## Предложенный отрывок
====================

Герман Гессе - Письма по кругу (Художественная публицистика)
Да, теперь я это видел, и я от души поблагодарил господина.
Потом я покинул его, механически сунув себе в карман рекомендацию для учреждения номер 217. Я не собирался пускать ее в дело, у меня не было никакого желания докучать больше какому бы то ни было учреждению. И пока никто не мог меня снова заметить и окликнуть, я произнес про себя небольшую молитву к звездам, остановил биение своего сердца, дал телу своему исчезнуть в тени куста и продолжил прежнее свое странствие, не помышляя больше о возвращении домой.
1917
Война и мир
Положительно правы те, кто считает войну состоянием первобытноестественным. Поскольку человек принадлежит к животному миру, он живет благодаря борьбе, живет за счет других, боится и ненавидит других. Жизнь, таким образом, - это война.
А вот что такое мир, определить труднее. Мир - это и не состояние первобытного рая, и не форма упорядоченной соглашениями совместной жизни. Мир - это то, чего мы не знаем, что мы лишь ищем и о чем смутно грезим. Мир - это некий идеал. Нечто невероятно трудное, неустойчивое, легкоуязвимое - только дунь, кажется, и он развеется. Когда всего лишь двое, соединенные какими-либо узами, живут по-настоящему мирно - и то уже такая удача представляется нам редкостным достижением, куда более трудным, чем любое другое, моральное или интеллектуальное, достижение.

====================

## Сохранённые данные
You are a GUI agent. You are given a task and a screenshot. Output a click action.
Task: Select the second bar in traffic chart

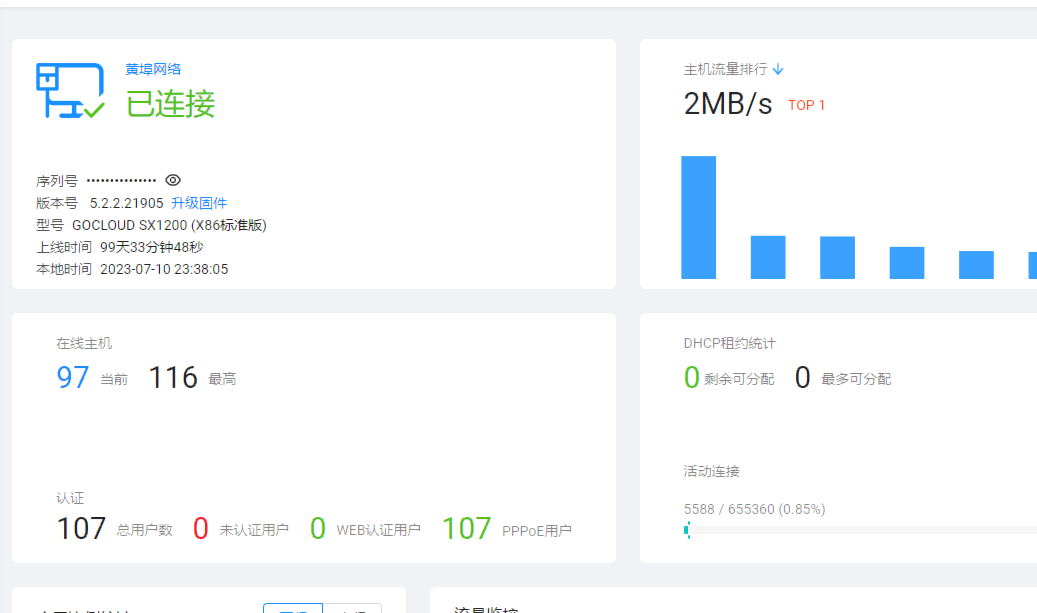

====================

Какой номер у учреждения, для которого рассказчик в предложенном отрывке получил рекомендацию?

Номер 217.